In 1981-82, according to the Southern Regional Education Board, public higher-education in Virginia was financed 73 percent by the state, 27 percent by student tuition. Virginia paid slightly less than the average (77 percent) for the 15-state SREB region, and slightly more than the U.S. average (72 percent).

By 1991-92, according to SREB figures, the state was paying only 59 percent in Virginia - a steeper decline than for either the regional or national averages (each 69 percent).

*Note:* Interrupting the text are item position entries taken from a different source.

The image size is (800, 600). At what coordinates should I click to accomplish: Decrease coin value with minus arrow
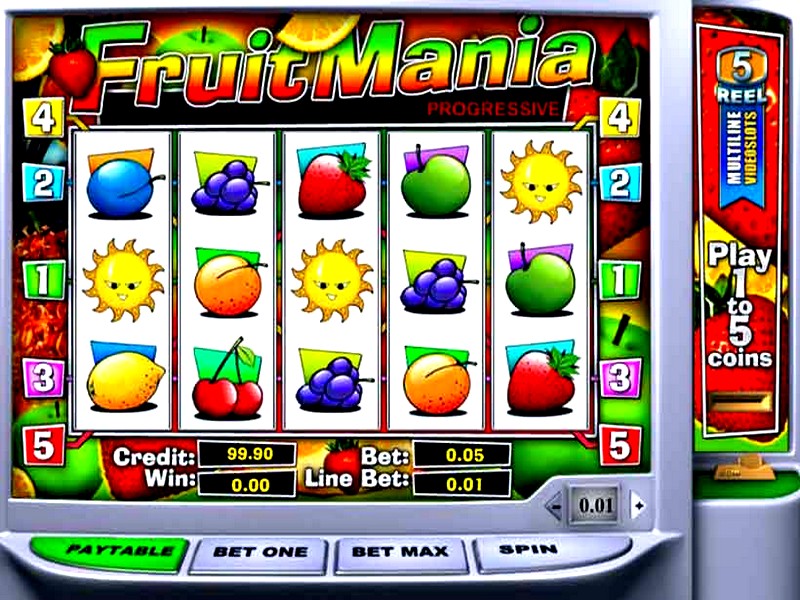pyautogui.click(x=555, y=506)
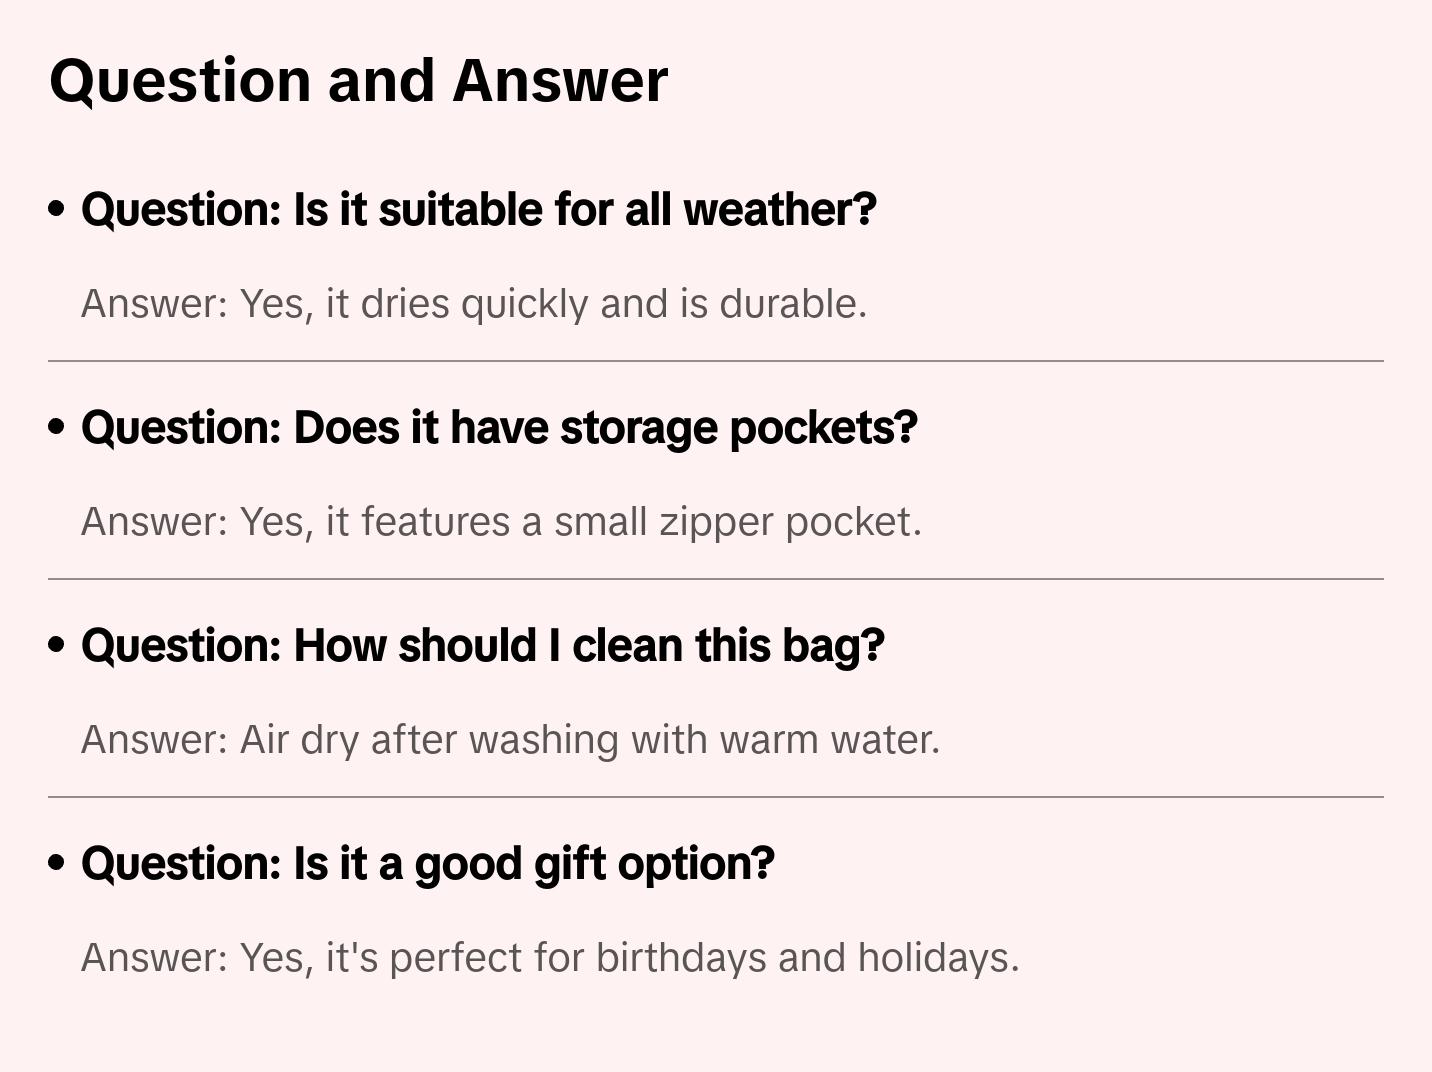Click the word 'Answer' in the heading
This screenshot has height=1072, width=1432.
click(x=560, y=80)
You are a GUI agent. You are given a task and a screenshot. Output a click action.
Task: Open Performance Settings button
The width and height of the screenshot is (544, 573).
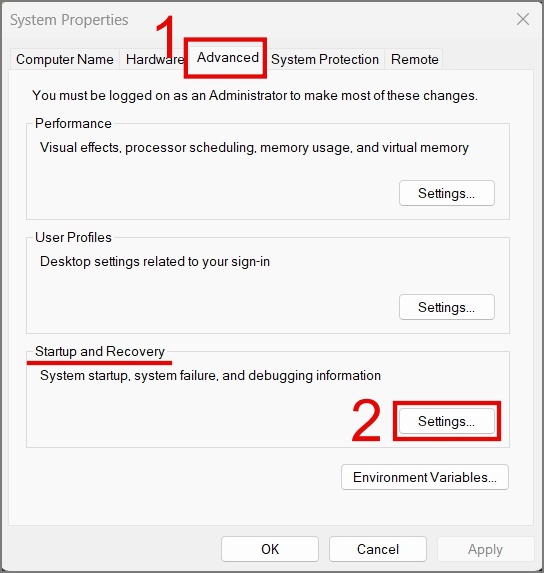click(446, 193)
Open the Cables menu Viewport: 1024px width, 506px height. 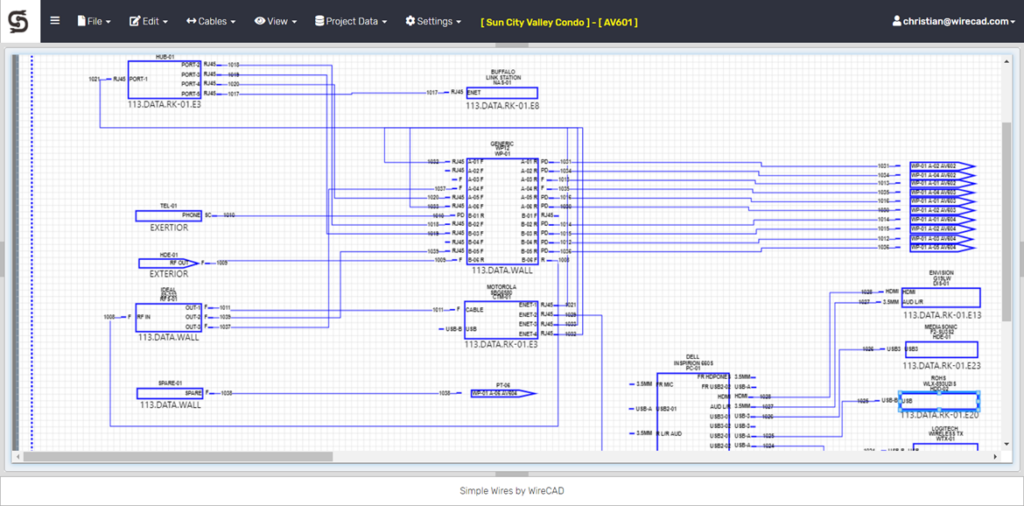coord(211,21)
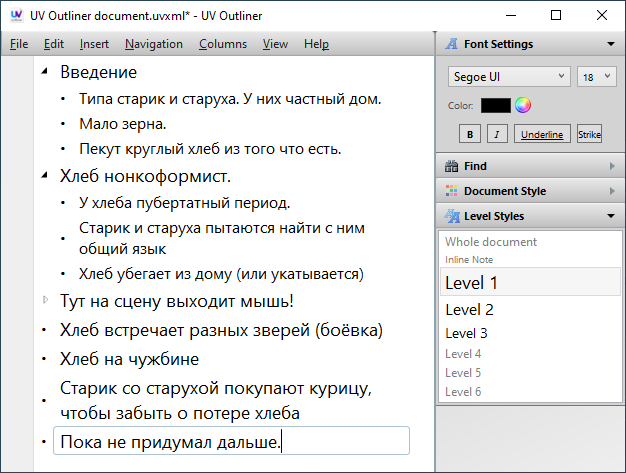Toggle Underline formatting

[542, 134]
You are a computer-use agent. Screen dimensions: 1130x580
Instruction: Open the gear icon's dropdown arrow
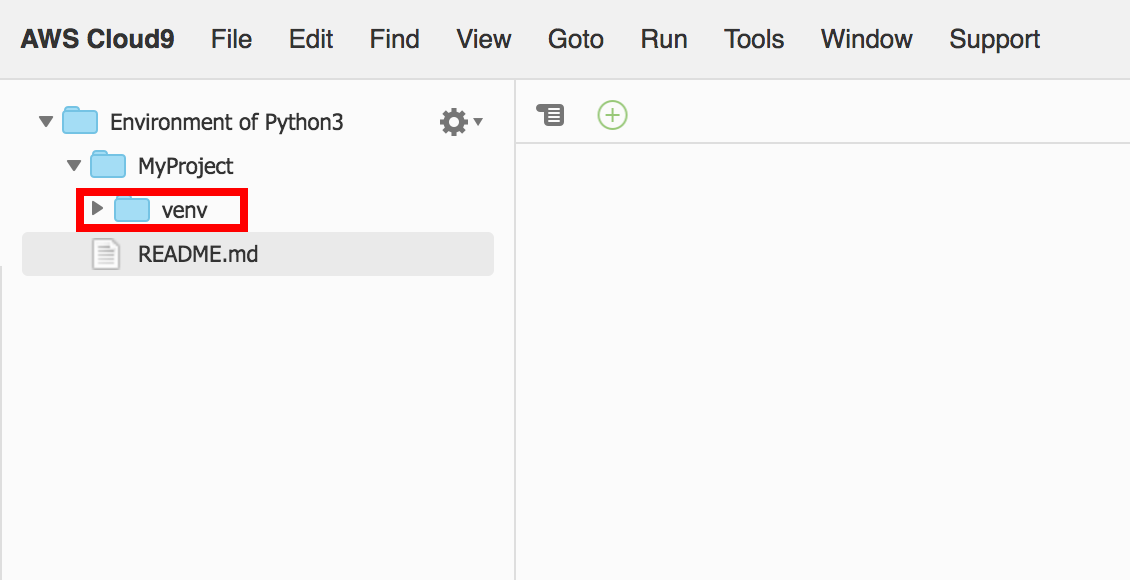pyautogui.click(x=477, y=122)
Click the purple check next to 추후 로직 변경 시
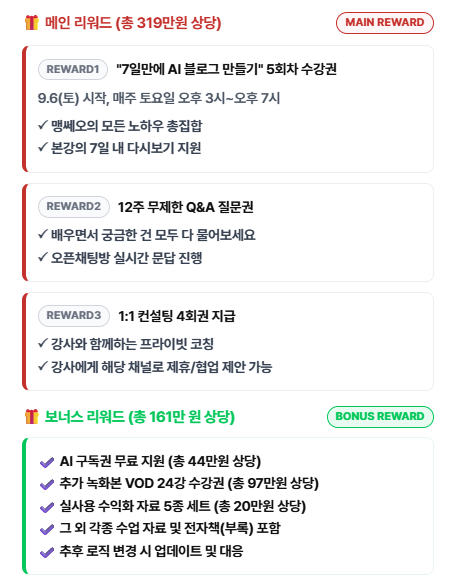Image resolution: width=454 pixels, height=584 pixels. [47, 552]
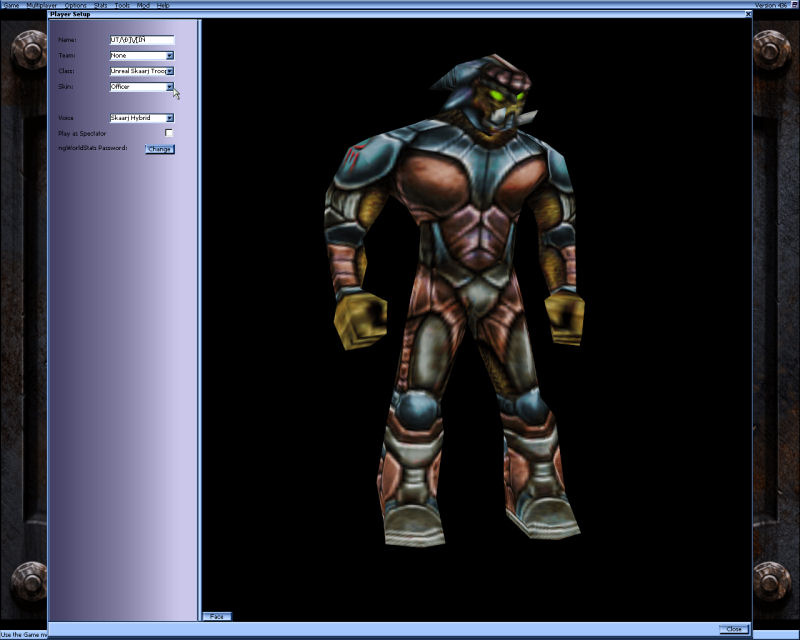Image resolution: width=800 pixels, height=640 pixels.
Task: Open the Game menu
Action: (x=12, y=4)
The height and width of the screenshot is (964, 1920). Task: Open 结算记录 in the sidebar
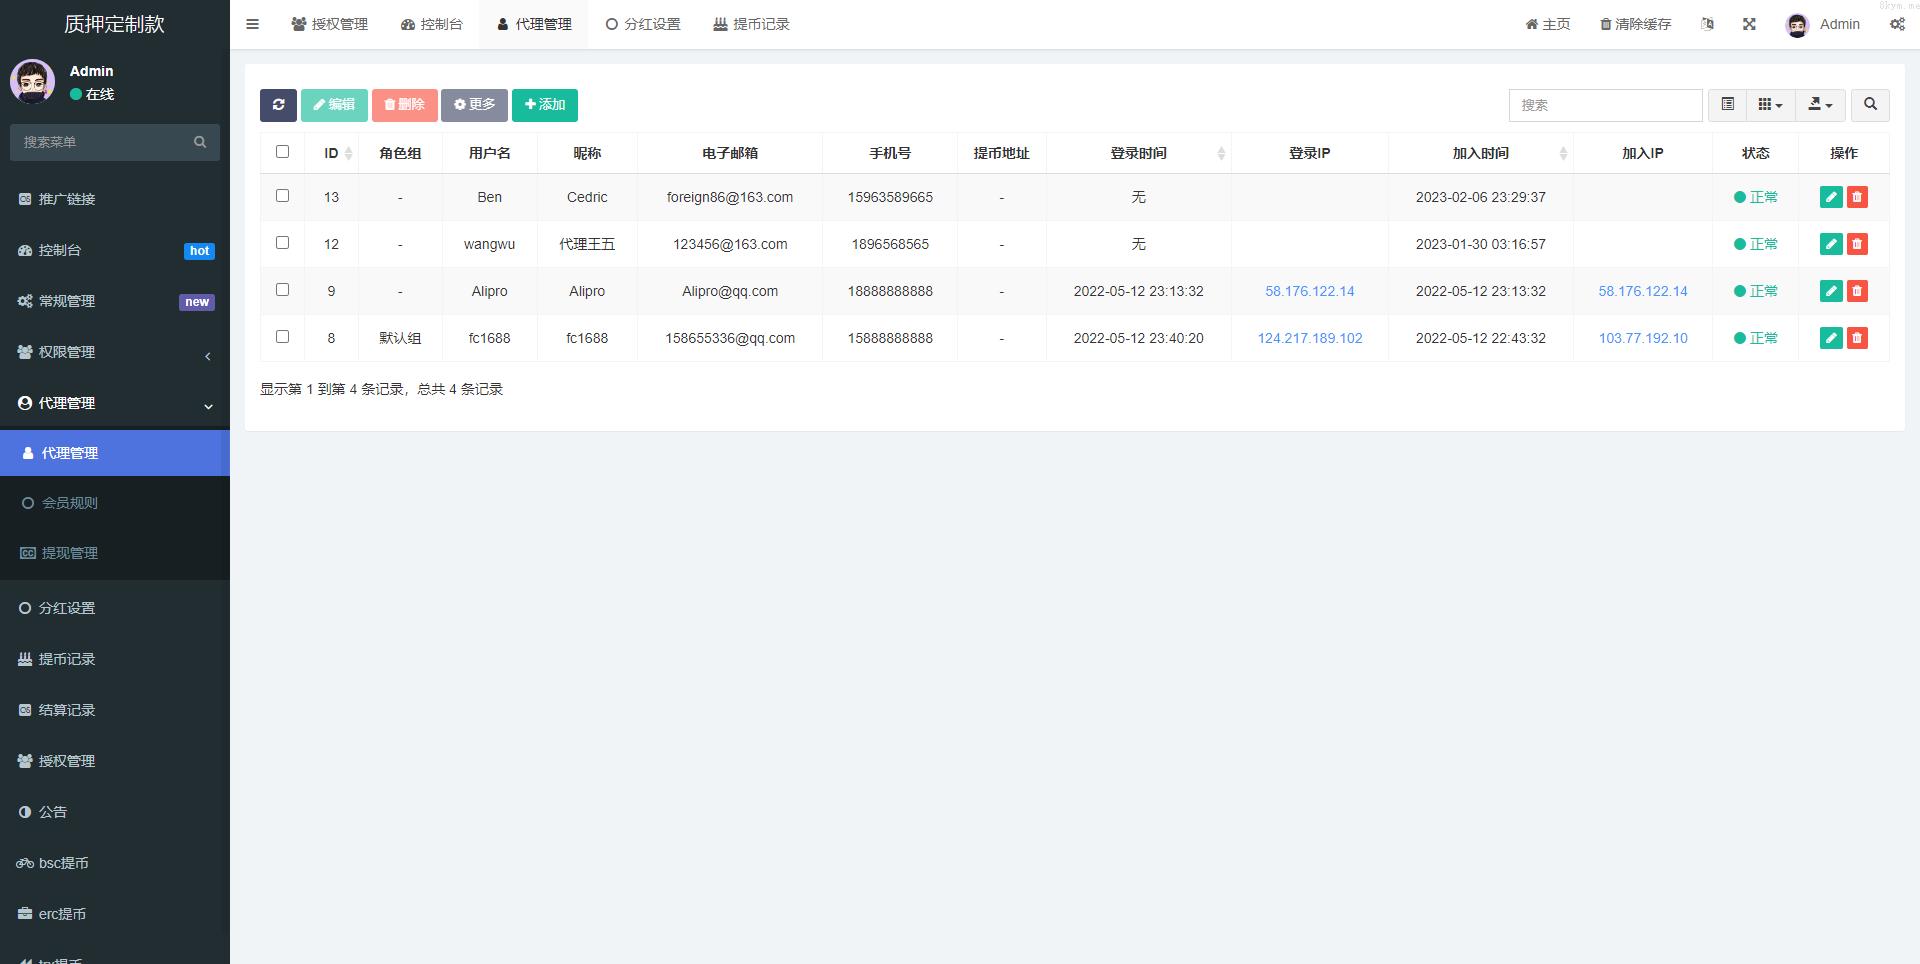pyautogui.click(x=67, y=710)
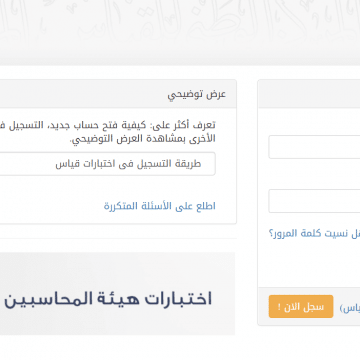
Task: Focus the empty field above forgot-password link
Action: [x=314, y=201]
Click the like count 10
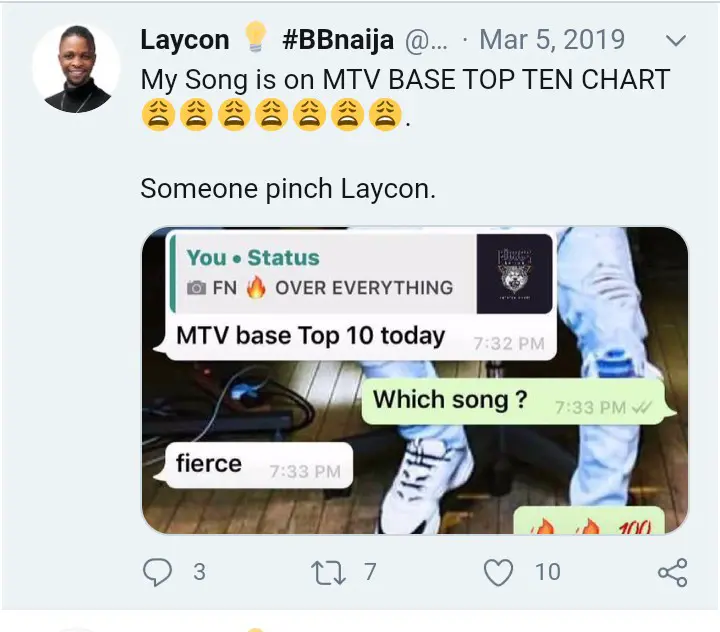720x632 pixels. (547, 572)

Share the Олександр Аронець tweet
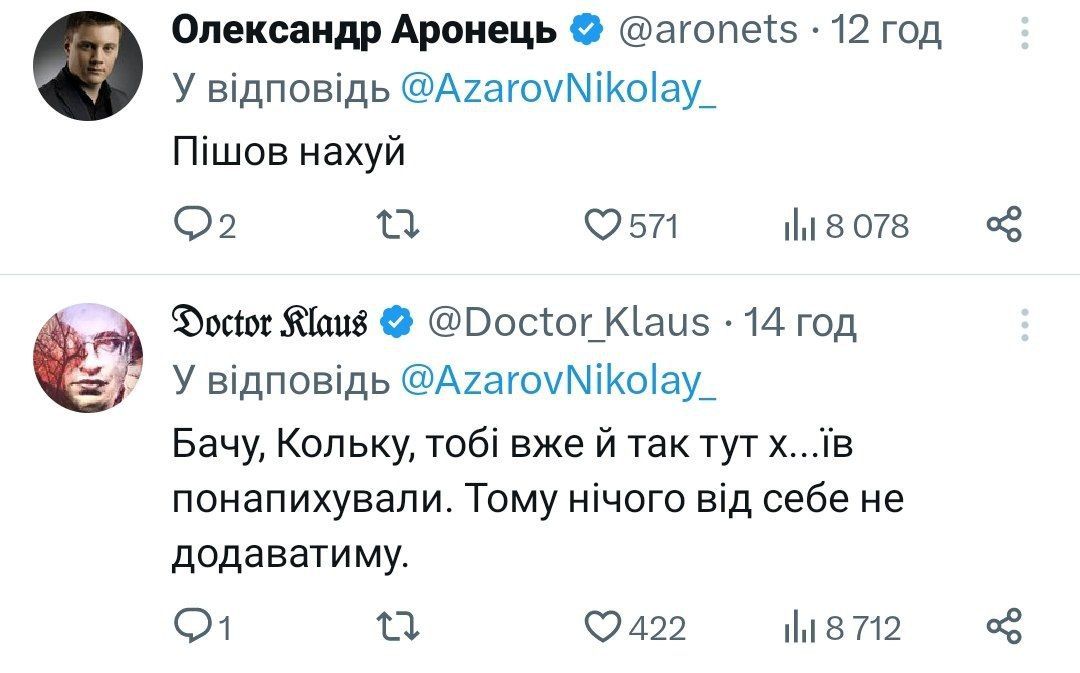(1004, 225)
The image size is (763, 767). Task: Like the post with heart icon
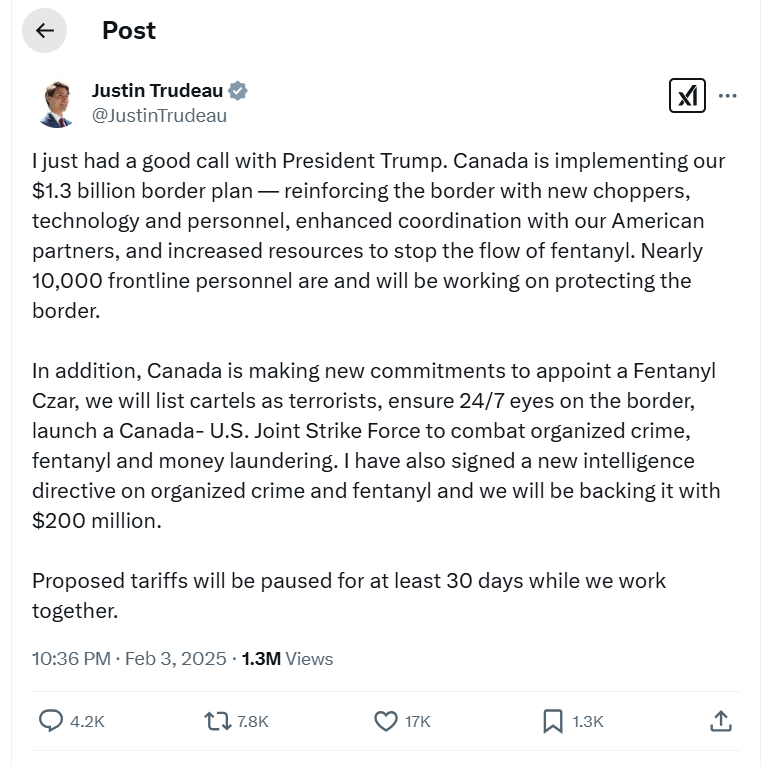385,720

In '82-'83, even before the general-fund cutbacks of recent years, median undergraduate tuition and fees at Virginia's major public universities were already highest in the region, and were about 1.5 times the regional average for such institutions. Ten years later, not only were tuition and fees at such Virginia schools still highest in the region - but they also had grown to 2.1 times the regional average.

During the '90s, higher-education appropriations have been sinking in many states. Between '89-'90 and '93-'94, the national total of state tax dollars for higher education dropped by 10 percent. In the SREB states, the decline was about 5 percent. Again, however, the drop was much steeper in Virginia - almost 25 percent.

Even that probably understates the contrast. At a time when some states have experienced declines in college enrollment, Virginia has been among the leaders - both regionally and nationally - in college-enrollment growth. To budget-hassled lawmakers and a tax-harried public, this often is viewed as another "need" to be met, another "problem" to be solved.

In some respects, of course, it is. But if Virginia's colleges and universities listen to its public, and if the public avoids anti-intellectual hysteria and makes reasonable claims on its colleges and universities, it can be an opportunity, too.